A run of records:

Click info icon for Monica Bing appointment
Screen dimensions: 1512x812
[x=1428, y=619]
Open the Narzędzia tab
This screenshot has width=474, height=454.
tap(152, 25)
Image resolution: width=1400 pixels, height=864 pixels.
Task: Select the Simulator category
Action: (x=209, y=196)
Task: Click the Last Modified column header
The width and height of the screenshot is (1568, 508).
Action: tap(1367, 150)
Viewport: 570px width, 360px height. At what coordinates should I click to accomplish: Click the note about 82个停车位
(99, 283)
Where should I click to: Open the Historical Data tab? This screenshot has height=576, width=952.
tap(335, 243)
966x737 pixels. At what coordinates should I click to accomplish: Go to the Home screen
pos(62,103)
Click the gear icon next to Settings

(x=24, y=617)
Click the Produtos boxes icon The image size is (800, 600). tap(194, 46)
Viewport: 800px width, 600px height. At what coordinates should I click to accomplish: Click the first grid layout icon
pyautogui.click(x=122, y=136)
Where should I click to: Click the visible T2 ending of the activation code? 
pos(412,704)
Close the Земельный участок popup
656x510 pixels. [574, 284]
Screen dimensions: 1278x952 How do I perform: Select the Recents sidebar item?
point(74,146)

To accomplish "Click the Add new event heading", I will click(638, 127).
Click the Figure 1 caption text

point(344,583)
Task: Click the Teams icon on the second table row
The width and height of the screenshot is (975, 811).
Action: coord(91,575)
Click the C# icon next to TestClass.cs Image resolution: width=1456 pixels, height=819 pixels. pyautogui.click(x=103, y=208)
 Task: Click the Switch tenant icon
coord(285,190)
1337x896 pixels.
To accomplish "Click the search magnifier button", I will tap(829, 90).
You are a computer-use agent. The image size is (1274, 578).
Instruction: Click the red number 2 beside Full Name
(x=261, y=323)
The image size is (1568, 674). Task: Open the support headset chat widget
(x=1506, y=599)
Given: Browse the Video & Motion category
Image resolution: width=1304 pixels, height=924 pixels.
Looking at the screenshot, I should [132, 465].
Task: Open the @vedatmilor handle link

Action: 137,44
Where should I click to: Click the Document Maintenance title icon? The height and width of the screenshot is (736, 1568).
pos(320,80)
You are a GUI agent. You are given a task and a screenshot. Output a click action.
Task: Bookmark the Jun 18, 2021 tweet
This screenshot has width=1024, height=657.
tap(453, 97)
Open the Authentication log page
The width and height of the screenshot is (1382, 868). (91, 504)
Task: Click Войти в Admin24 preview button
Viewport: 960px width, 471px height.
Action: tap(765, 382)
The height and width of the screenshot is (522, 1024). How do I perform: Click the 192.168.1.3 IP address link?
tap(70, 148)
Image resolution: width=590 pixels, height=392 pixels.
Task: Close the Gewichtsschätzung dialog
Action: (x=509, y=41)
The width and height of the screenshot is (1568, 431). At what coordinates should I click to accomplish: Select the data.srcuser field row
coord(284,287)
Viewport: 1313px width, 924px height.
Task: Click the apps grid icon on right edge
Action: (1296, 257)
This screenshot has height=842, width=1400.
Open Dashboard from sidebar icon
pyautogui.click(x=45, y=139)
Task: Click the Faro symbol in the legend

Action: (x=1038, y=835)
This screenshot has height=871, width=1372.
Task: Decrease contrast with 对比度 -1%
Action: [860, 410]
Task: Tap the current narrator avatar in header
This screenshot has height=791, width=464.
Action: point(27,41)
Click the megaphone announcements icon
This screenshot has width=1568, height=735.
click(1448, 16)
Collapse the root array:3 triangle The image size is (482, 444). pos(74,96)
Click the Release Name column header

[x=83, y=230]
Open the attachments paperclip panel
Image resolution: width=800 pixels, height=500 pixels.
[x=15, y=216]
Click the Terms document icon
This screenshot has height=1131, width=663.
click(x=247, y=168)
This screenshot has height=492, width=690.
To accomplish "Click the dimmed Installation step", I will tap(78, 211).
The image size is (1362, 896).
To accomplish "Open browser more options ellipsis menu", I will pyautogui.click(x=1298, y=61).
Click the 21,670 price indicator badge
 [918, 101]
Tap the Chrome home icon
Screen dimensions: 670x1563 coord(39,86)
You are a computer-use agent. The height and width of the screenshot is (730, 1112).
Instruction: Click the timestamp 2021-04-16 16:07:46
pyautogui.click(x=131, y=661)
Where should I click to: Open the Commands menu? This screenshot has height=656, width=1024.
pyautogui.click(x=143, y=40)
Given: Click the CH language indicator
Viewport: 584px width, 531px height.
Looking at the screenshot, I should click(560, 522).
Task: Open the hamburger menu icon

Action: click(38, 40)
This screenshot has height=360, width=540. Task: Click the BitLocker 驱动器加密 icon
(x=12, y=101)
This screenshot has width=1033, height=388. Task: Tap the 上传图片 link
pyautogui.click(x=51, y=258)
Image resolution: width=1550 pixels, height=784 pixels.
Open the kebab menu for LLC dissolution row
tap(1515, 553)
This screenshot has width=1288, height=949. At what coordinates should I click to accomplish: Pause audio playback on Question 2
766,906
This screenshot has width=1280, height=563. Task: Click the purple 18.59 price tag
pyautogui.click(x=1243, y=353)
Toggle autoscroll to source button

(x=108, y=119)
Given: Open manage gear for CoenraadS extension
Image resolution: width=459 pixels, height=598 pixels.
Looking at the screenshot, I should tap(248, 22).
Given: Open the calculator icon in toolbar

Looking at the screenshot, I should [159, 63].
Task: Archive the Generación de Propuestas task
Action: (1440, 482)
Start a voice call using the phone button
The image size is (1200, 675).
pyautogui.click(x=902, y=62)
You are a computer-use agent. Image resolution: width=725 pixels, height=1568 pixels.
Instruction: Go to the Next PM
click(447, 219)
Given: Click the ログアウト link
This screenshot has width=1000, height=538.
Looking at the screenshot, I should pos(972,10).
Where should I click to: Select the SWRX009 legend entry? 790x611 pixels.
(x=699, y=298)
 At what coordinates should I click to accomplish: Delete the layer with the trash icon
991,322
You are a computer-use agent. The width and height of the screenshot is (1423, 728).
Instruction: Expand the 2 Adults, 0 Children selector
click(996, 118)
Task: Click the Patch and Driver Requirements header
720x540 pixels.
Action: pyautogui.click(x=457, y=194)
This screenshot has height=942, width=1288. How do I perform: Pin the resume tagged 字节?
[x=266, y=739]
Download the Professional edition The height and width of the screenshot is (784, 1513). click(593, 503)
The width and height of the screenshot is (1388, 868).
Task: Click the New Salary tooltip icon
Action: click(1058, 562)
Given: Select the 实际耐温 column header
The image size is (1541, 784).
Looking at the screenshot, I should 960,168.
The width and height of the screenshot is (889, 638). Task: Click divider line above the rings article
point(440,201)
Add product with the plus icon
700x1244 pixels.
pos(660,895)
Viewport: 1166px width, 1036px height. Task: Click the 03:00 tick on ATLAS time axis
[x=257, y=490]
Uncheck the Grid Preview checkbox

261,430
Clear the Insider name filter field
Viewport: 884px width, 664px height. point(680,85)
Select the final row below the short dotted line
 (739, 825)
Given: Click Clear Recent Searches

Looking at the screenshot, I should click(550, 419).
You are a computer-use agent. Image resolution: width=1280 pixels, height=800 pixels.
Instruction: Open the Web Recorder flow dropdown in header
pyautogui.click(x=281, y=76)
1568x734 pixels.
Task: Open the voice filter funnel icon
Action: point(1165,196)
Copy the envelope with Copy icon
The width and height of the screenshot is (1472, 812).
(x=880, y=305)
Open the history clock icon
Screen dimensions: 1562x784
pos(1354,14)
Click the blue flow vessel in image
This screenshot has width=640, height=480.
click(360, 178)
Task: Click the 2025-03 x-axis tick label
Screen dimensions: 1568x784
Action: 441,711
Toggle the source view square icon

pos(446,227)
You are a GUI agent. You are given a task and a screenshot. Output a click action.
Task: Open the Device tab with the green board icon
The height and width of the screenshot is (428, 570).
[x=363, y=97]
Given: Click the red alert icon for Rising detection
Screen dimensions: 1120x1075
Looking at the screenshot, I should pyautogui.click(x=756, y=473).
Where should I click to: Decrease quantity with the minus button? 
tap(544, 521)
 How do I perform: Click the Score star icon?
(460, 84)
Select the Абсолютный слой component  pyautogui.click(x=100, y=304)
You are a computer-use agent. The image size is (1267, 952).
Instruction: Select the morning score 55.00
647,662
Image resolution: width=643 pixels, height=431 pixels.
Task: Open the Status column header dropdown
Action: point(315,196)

### Stated goal:
Convert everything in the data from the line containing "You are a computer-use agent. Image resolution: width=1280" down to the line containing "pos(446,227)" into a Markdown table with the columns Row and Line. Number the rows and skip any blank lines.

### Completed exercise:
| Row | Line |
|---|---|
| 1 | You are a computer-use agent. Image resolution: width=1280 pixels, height=800 pixels. |
| 2 | Instruction: Open the Web Recorder flow dropdown in header |
| 3 | pyautogui.click(x=281, y=76) |
| 4 | 1568x734 pixels. |
| 5 | Task: Open the voice filter funnel icon |
| 6 | Action: point(1165,196) |
| 7 | Copy the envelope with Copy icon |
| 8 | The width and height of the screenshot is (1472, 812). |
| 9 | (x=880, y=305) |
| 10 | Open the history clock icon |
| 11 | Screen dimensions: 1562x784 |
| 12 | pos(1354,14) |
| 13 | Click the blue flow vessel in image |
| 14 | This screenshot has width=640, height=480. |
| 15 | click(360, 178) |
| 16 | Task: Click the 2025-03 x-axis tick label |
| 17 | Screen dimensions: 1568x784 |
| 18 | Action: 441,711 |
| 19 | Toggle the source view square icon |
| 20 | pos(446,227) |